» Exercise:
Lines from the beginning of the data below through the one containing "Star this message with the star icon" are to be printed exactly as they appear.

Provided records Block Start

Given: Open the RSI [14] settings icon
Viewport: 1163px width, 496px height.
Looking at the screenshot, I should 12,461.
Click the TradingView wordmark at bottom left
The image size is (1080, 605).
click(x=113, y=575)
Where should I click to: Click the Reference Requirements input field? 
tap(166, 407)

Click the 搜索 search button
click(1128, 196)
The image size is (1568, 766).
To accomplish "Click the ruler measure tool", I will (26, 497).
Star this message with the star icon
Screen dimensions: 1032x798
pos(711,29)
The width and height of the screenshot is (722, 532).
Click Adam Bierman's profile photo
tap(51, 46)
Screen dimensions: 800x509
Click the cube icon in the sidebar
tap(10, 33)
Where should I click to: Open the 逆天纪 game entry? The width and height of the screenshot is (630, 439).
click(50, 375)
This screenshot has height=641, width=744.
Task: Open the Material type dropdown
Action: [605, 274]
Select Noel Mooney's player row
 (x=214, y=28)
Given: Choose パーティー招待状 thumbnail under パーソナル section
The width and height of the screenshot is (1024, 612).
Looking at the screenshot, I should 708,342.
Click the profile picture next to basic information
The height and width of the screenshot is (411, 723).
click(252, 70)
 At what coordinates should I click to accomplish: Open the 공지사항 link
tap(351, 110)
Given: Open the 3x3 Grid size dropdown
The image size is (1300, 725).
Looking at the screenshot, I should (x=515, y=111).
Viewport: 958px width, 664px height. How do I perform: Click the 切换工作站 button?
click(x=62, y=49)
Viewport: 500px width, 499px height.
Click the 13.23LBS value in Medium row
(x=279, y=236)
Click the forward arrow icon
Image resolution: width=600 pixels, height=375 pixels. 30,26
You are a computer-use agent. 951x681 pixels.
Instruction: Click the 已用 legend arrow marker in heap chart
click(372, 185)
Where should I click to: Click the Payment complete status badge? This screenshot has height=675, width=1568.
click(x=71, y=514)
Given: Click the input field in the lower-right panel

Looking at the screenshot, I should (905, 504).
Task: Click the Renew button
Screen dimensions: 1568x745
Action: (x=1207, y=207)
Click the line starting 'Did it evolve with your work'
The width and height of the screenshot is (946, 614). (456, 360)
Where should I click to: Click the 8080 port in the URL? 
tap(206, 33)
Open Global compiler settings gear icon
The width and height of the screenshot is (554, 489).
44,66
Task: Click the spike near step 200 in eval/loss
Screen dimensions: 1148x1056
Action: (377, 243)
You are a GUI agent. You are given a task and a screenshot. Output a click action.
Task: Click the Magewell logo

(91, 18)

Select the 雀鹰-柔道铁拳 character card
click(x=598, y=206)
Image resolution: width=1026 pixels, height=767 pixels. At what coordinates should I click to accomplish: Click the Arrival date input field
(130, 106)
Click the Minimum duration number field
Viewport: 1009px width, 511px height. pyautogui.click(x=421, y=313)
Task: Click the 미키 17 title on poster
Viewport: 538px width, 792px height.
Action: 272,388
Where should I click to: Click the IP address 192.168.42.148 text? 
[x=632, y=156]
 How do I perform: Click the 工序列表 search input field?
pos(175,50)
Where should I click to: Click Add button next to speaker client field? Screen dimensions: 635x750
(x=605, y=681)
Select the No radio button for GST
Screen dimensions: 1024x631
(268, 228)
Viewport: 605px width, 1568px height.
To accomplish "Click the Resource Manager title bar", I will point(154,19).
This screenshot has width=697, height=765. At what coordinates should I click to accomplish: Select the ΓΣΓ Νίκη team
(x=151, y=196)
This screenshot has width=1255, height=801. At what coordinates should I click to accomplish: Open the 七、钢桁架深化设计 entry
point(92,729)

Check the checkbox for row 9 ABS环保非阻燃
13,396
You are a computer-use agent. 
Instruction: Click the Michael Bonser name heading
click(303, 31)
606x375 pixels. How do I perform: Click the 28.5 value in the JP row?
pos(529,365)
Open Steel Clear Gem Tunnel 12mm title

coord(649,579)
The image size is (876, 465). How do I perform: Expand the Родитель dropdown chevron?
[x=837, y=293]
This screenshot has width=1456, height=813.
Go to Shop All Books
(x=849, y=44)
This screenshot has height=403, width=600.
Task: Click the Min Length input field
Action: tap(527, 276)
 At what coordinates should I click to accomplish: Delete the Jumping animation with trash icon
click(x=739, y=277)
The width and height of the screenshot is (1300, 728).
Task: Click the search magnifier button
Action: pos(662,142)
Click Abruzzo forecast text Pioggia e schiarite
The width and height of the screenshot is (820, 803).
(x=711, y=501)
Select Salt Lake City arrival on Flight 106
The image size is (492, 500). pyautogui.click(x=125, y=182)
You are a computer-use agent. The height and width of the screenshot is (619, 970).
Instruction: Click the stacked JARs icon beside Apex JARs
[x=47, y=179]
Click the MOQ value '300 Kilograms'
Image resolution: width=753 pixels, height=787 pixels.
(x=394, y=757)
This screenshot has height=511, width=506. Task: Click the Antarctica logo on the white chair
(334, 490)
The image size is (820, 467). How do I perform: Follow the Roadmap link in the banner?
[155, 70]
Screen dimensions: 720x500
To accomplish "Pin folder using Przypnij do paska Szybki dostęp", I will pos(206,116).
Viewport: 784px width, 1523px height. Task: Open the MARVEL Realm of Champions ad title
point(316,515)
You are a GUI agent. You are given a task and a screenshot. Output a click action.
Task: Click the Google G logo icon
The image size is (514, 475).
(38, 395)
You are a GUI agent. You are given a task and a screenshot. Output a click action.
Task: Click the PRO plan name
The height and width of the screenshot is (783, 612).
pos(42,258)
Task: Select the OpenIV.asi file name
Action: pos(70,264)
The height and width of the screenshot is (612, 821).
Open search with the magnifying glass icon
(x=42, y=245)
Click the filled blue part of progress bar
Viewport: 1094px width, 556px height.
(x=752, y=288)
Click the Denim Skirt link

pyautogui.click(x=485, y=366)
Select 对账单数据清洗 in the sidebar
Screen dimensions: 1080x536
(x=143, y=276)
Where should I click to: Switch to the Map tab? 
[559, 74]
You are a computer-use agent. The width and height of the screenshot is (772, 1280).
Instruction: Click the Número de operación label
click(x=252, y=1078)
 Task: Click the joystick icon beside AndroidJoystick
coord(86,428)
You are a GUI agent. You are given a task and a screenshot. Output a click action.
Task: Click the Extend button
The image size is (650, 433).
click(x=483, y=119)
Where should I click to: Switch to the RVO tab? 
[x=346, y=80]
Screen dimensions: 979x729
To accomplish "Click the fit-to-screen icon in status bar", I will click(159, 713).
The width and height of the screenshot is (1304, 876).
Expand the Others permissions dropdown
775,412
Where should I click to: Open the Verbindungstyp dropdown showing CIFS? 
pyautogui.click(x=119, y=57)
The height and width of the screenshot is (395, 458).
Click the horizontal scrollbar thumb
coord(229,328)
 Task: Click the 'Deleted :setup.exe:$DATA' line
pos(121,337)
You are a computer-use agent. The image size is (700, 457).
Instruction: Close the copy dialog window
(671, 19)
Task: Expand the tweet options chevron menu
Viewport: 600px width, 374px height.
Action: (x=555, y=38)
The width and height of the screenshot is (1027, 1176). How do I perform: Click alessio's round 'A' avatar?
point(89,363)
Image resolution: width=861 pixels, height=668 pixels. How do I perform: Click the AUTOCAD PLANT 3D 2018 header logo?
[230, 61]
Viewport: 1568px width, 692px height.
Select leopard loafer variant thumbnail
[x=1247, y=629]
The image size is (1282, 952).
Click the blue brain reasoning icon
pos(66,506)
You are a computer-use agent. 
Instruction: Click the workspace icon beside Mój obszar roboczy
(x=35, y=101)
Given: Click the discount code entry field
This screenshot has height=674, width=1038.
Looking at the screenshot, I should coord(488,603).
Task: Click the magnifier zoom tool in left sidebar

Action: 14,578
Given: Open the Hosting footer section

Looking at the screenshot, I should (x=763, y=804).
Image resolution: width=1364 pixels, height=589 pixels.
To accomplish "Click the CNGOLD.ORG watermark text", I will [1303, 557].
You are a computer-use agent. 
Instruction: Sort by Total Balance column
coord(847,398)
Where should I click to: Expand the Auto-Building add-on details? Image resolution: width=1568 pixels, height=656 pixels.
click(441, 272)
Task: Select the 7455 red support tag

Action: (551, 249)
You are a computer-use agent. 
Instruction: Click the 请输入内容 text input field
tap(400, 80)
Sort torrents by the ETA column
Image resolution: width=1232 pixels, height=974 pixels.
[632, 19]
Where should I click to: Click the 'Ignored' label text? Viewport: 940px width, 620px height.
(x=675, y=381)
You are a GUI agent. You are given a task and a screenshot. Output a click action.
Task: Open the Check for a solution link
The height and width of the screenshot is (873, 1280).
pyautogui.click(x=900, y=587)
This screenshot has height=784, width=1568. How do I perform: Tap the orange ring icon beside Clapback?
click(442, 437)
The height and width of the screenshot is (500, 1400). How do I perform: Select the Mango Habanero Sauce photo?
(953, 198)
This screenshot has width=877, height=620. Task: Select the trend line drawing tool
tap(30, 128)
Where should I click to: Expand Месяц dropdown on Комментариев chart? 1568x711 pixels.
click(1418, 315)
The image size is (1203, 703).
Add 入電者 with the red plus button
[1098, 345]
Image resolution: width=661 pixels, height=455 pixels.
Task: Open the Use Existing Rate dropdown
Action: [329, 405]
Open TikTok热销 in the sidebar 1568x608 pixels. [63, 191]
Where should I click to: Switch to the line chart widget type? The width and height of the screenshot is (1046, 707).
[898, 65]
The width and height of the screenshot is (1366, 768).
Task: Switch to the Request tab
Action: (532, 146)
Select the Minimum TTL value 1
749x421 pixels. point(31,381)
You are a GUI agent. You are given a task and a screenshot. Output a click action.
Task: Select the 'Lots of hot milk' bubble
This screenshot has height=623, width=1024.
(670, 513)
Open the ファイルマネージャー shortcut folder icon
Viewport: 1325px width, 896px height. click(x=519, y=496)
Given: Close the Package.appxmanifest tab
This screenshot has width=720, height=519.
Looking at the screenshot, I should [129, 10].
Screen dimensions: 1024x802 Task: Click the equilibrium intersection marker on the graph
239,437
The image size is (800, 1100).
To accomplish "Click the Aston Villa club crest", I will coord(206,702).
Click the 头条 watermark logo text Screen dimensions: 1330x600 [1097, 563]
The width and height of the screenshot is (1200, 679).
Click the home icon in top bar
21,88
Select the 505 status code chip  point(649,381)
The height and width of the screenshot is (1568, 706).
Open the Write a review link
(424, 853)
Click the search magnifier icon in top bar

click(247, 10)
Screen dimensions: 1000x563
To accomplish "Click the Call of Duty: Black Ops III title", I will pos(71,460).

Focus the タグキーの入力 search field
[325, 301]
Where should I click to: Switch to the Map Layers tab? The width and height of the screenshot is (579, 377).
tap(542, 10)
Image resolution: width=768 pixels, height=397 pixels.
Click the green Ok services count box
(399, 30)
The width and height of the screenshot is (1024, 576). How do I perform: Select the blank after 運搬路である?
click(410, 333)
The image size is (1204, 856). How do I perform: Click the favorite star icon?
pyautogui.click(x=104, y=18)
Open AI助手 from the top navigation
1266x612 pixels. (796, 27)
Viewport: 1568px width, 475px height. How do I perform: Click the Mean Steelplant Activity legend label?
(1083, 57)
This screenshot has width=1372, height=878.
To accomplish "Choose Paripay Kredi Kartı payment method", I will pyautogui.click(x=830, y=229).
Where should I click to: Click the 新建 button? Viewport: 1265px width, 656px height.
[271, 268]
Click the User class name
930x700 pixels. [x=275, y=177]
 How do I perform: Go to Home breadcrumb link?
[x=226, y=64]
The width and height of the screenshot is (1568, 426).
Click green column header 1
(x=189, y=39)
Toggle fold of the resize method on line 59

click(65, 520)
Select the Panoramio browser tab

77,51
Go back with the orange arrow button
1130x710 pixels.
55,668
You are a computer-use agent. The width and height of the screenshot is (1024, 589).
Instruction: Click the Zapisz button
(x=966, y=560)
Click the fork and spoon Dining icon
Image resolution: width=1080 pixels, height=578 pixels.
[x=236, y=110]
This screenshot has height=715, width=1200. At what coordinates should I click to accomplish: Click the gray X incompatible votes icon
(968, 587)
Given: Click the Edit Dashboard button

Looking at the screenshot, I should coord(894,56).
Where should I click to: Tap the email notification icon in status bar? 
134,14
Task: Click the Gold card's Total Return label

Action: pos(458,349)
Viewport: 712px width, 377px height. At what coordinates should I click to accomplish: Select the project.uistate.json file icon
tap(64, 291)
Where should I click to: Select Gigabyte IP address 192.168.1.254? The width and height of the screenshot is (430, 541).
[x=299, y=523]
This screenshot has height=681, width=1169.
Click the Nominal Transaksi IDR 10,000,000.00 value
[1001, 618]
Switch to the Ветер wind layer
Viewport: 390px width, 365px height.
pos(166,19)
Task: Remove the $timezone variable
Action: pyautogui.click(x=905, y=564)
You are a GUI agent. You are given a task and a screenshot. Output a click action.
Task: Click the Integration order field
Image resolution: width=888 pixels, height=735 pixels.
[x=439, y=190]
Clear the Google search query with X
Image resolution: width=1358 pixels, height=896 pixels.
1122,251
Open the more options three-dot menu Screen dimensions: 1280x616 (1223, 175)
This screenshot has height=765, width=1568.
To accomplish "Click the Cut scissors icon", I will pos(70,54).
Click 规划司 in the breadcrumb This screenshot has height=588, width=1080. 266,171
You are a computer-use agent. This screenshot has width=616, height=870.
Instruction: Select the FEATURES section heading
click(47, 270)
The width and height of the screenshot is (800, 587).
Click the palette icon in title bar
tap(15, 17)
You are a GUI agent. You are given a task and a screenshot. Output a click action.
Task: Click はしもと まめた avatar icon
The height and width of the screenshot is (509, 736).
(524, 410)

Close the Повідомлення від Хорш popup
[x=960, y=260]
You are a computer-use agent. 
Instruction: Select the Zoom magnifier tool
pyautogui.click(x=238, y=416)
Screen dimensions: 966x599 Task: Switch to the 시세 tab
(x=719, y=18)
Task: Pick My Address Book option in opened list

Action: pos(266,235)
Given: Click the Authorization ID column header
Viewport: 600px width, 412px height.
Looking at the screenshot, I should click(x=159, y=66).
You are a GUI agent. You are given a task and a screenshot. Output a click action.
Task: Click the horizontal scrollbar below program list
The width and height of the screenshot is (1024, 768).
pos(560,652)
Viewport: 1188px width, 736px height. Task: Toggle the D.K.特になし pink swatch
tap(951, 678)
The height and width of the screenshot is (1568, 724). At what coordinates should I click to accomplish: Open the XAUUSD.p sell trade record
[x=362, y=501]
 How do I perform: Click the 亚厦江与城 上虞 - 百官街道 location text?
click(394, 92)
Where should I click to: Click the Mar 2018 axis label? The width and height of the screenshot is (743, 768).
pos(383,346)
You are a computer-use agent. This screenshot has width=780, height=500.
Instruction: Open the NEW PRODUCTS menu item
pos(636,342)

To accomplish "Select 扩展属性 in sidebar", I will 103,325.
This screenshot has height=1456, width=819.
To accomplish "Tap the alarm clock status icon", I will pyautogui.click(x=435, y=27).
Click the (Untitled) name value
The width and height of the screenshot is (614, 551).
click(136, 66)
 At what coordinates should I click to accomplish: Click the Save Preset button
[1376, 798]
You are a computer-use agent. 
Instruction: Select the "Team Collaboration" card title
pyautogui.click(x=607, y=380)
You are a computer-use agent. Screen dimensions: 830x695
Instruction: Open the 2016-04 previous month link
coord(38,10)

Provided records Block End

» Expected answer:
Given: Open the RSI [14] settings icon
Viewport: 1163px width, 496px height.
Looking at the screenshot, I should 12,461.
Click the TradingView wordmark at bottom left
The image size is (1080, 605).
click(x=113, y=575)
Where should I click to: Click the Reference Requirements input field? 
tap(166, 407)

Click the 搜索 search button
click(1128, 196)
The image size is (1568, 766).
To accomplish "Click the ruler measure tool", I will (26, 497).
Star this message with the star icon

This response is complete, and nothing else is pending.